⟨

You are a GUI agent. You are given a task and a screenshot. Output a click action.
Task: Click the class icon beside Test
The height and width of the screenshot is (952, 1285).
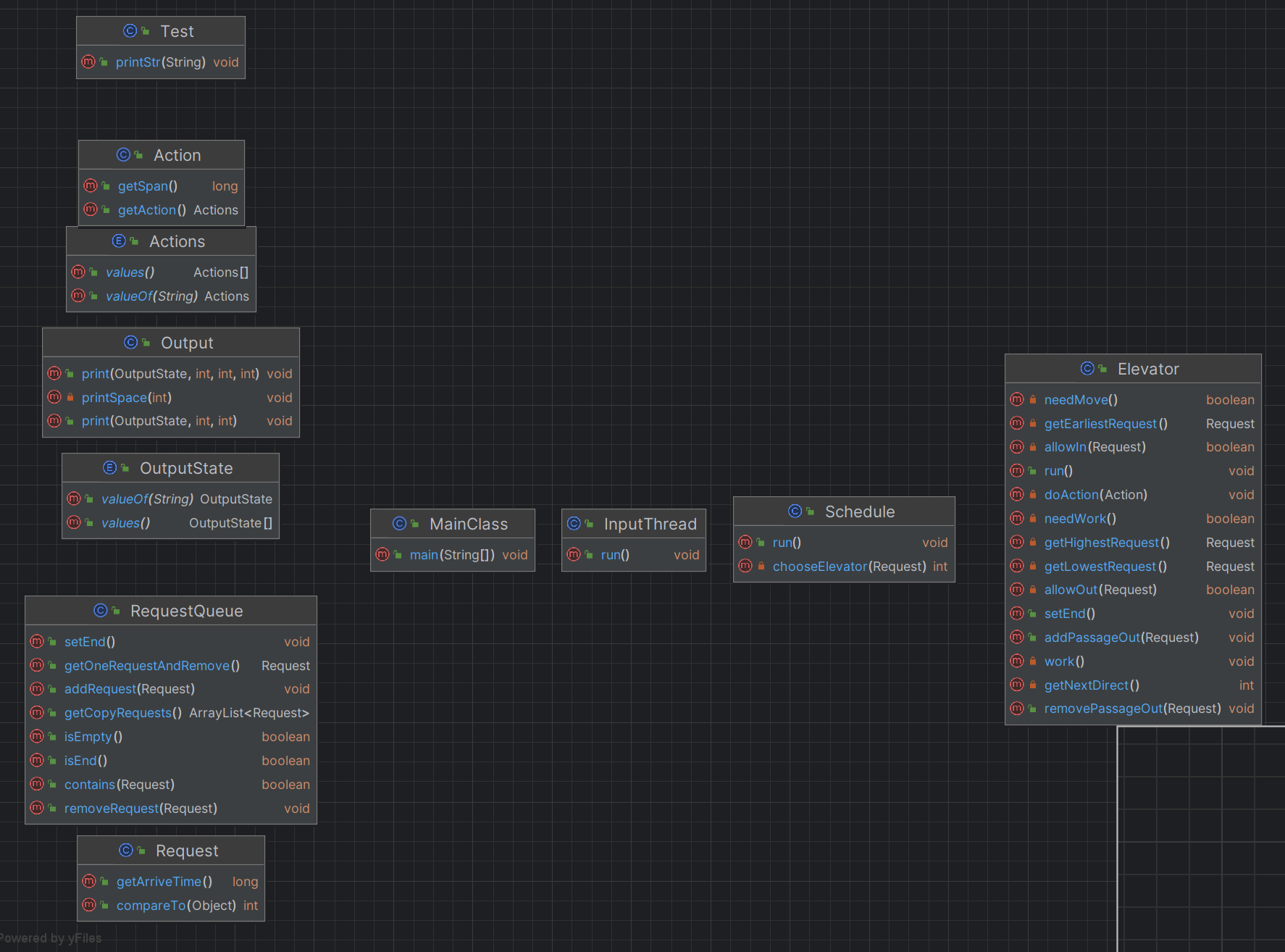coord(130,31)
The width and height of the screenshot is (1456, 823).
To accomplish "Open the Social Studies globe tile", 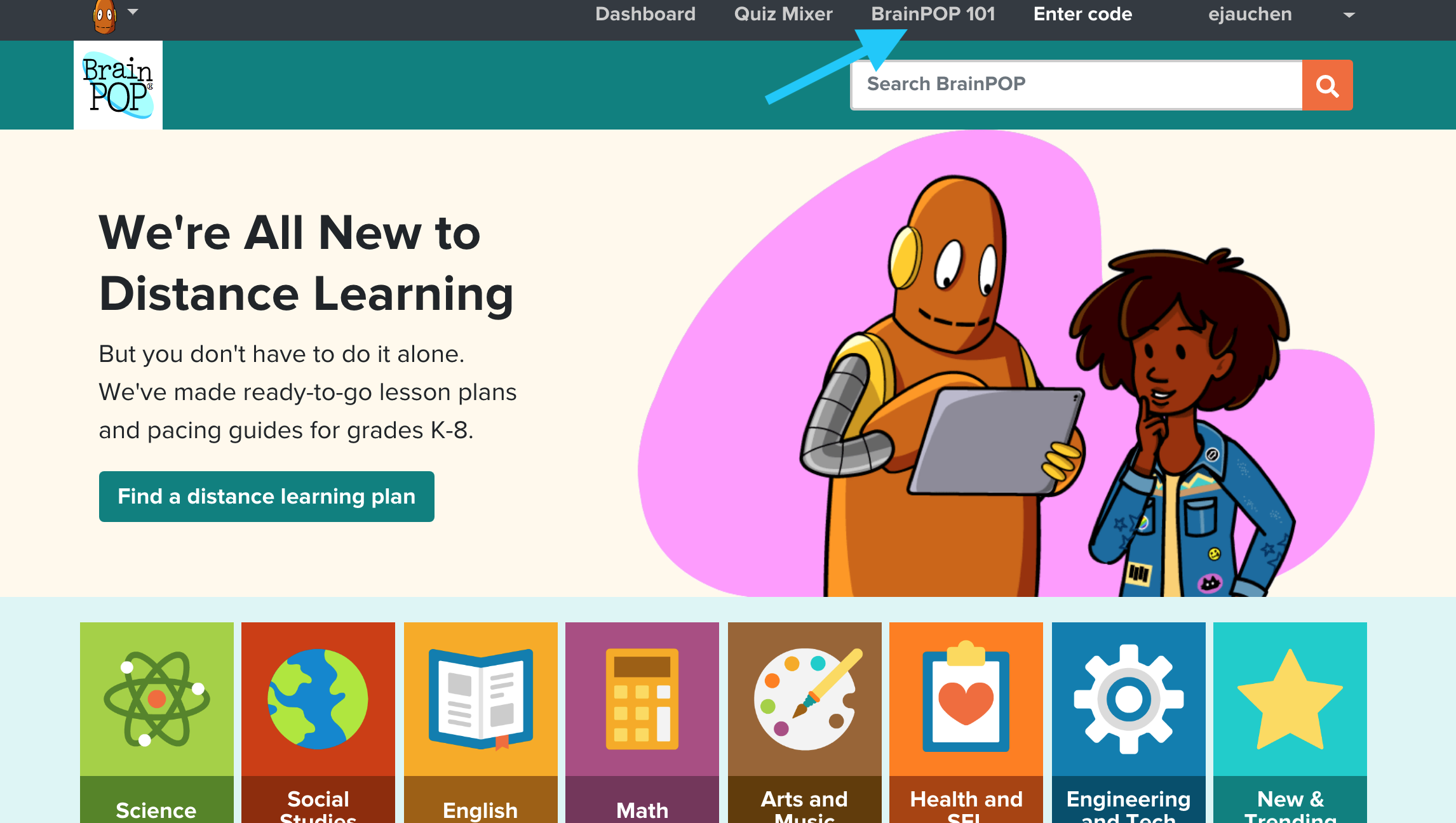I will coord(318,699).
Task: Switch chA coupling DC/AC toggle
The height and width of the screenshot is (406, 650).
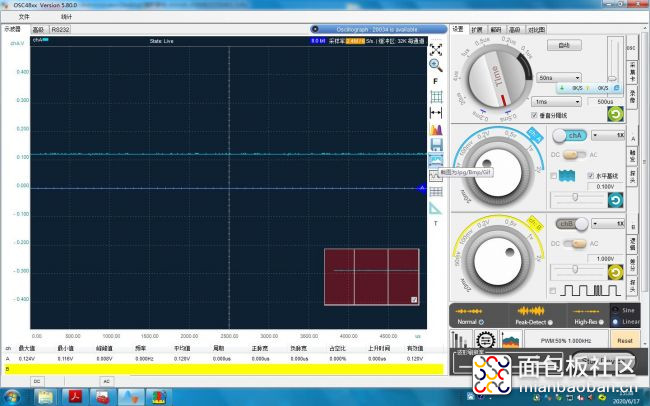Action: click(575, 155)
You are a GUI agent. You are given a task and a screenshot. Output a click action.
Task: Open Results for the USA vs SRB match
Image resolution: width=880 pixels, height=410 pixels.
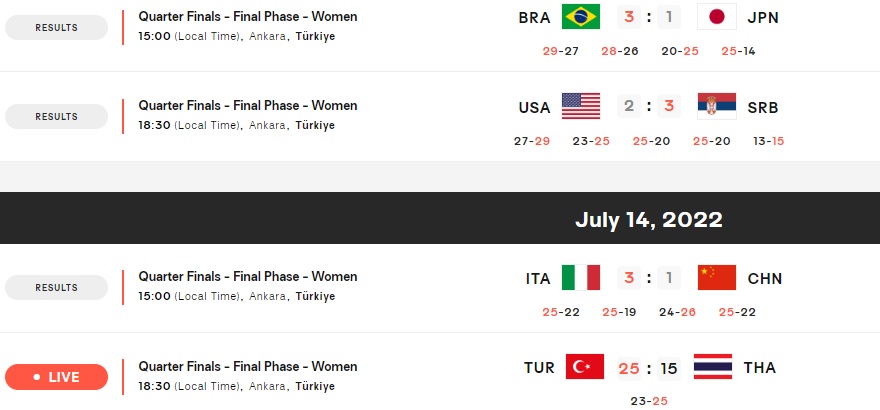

⟩

▶ **EXERCISE DIRECTIONS**: Copy out exactly the lines that run from the line containing "Task: Switch chA coupling DC/AC toggle" through the last line of the material, and nothing more; omit the pictures.

▶ **YOUR RESPONSE**:
Task: Switch chA coupling DC/AC toggle
The height and width of the screenshot is (406, 650).
Action: click(575, 155)
You are a GUI agent. You are given a task and a screenshot. Output a click action.
Task: Open Results for the USA vs SRB match
Image resolution: width=880 pixels, height=410 pixels.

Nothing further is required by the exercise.